Hypersensitivity to bortezomib or boron. Acute diffuse infiltrative pulmonary & pericardial disease.

Do not administer intrathecally. Risk of GI toxicity including nausea, diarrhoea, vomiting & constipation; hematological toxicities (thrombocytopenia, neutropenia & anaemia); peripheral neuropathy, which is predominantly sensory; orthostatic/postural hypotension; HZV or HBV reactivation; complications of tumour lysis syndrome. Reports of GI & intracerebral haemorrhage; seizures in patients w/o previous history of seizure or epilepsy; acute development or exacerbation of CHF &/or new onset of decreased left ventricular ejection fraction; isolated cases of QT interval prolongation; acute diffuse infiltrative pulmonary disease (rare); hepatic failure (rare) w/ concomitant medicinal products & in patients w/ serious underlying medical conditions. Closely monitor patients who experience constipation. Monitor platelet counts prior to each dose of bortezomib; w/hold treatment when platelet count is <25,000/microliter or, in case of combination w/ melphalan & prednisone, when platelet count is ≤30,000/microliter. Frequently monitor CBC w/ differential including platelet counts throughout treatment. Perform HBV screening in patients at risk of HBV infection before treatment initiation. Discontinue treatment in case of progressive multifocal leukoencephalopathy; posterior reversible encephalopathy syndrome; potentially immunocomplex-mediated reactions eg, serum-sickness-type reaction, polyarthritis w/ rash & proliferative glomerulonephritis. Concomitant use w/ potent CYP3A4 inhibitors; CYP3A4 or CYP2C19 substrates; oral hypoglycemics. Moderate influence on the ability to drive & use machines. Closely monitor patients w/ renal impairment & patients w/ moderate or severe hepatic impairment. Male & female patients of childbearing potential must use effective contraceptive measures during & for 3 mth following treatment. Should not be used during pregnancy unless clinical condition of the woman requires treatment w/ bortezomib. Discontinue breast-feeding during treatment. Safety & efficacy in childn <18 yr have not been established.
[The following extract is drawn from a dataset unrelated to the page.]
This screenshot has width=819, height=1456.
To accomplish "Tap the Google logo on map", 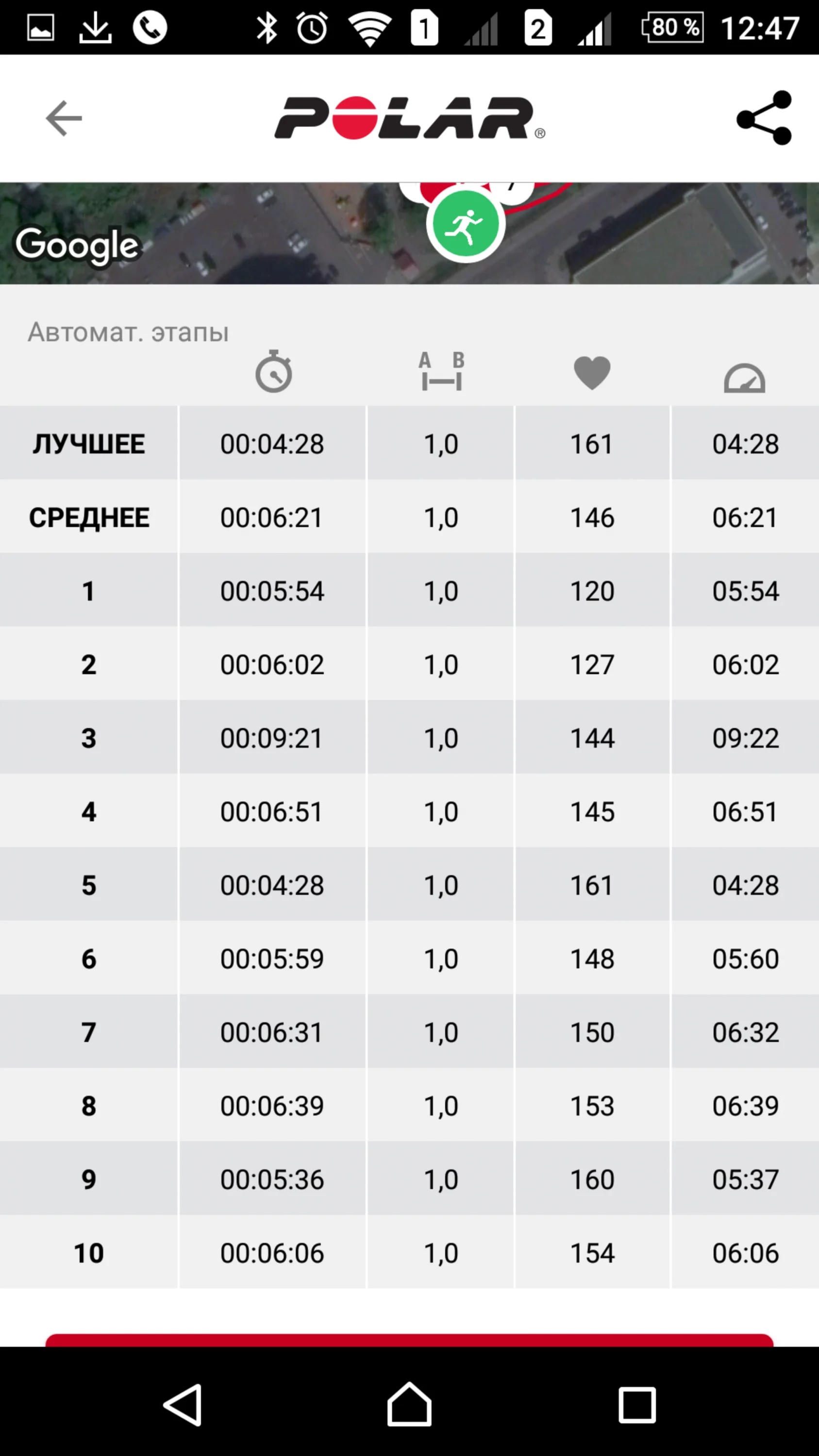I will (x=77, y=245).
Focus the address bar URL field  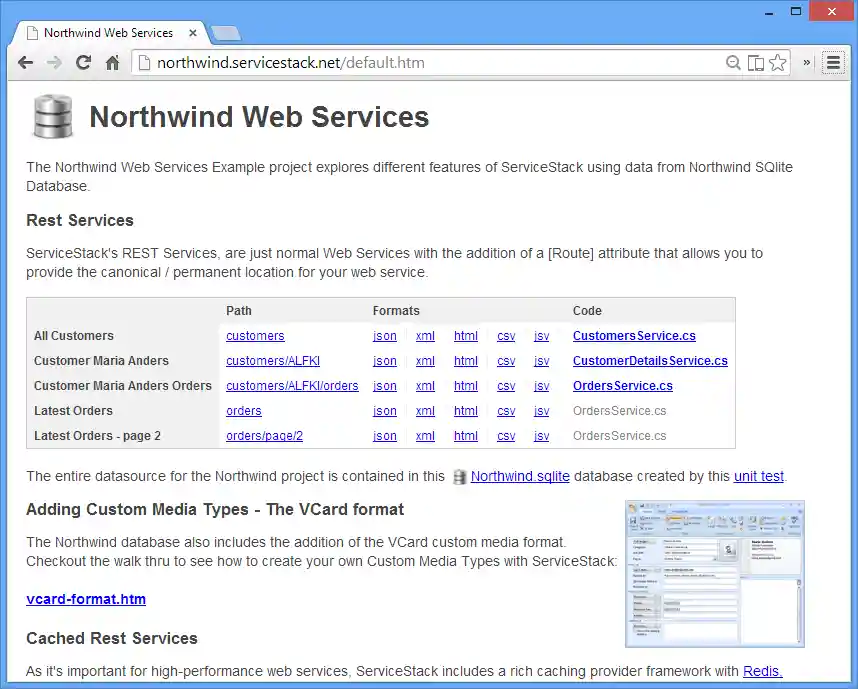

Thrombocytopenia, neutropenia, anaemia; decreased appetite; peripheral sensory neuropathy, dysaesthesia, neuralgia; nausea & vomiting symptoms, diarrhoea, constipation; pyrexia, fatigue, asthenia. Herpes zoster (including disseminated & ophth), herpes simplex, fungal infection; hypokalaemia, hyponatraemia, abnormal blood glucose; sleep disorders & disturbances; motor neuropathy, loss of consciousness (including syncope), dizziness, dysgeusia; abnormal vision; hypotension, orthostatic hypotension, HTN; dyspnoea, upper/lower resp tract infection, cough; GI haemorrhage (including mucosal), dyspepsia, abdominal distension, oropharyngeal pain, abdominal pain (including GI & splenic pain), oral disorder; rash, pruritus; muscle spasms, pain in extremity; oedema (including peripheral), chills, malaise; decreased wt. Multiple myeloma: Neuropathies; musculoskeletal pain. Pneumonia; leukopenia, lymphopenia; dehydration, hypocalcaemia, enzyme abnormality; mood disorders & disturbances, anxiety disorder; lethargy, headache; eye swelling, conjunctivitis; vertigo; epistaxis; stomatitis, flatulence; hepatic enzyme abnormality; erythema, dry skin; muscular weakness; renal impairment; pain. Mantle cell lymphoma: Pneumonia; febrile neutropenia, leukopenia, lymphopenia; stomatitis; hair disorder. Sepsis (including septic shock), herpes virus infection, bacterial infections; hypersensitivity; DM, fluid retention; neuropathies, encephalopathy, peripheral sensorimotor neuropathy, autonomic neuropathy; dysacusis (including tinnitus); cardiac fibrillation (including atrial), arrhythmia, cardiac failure (including left & right ventricular), myocardial ischaemia, ventricular dysfunction; hiccups; gastritis, oral ulceration, abdominal discomfort, dysphagia, GI inflammation; hepatotoxicity (including liver disorder); dermatitis; musculoskeletal pain; UTI; inj site reaction; hyperbilirubinaemia, abnormal protein analyses, increased wt.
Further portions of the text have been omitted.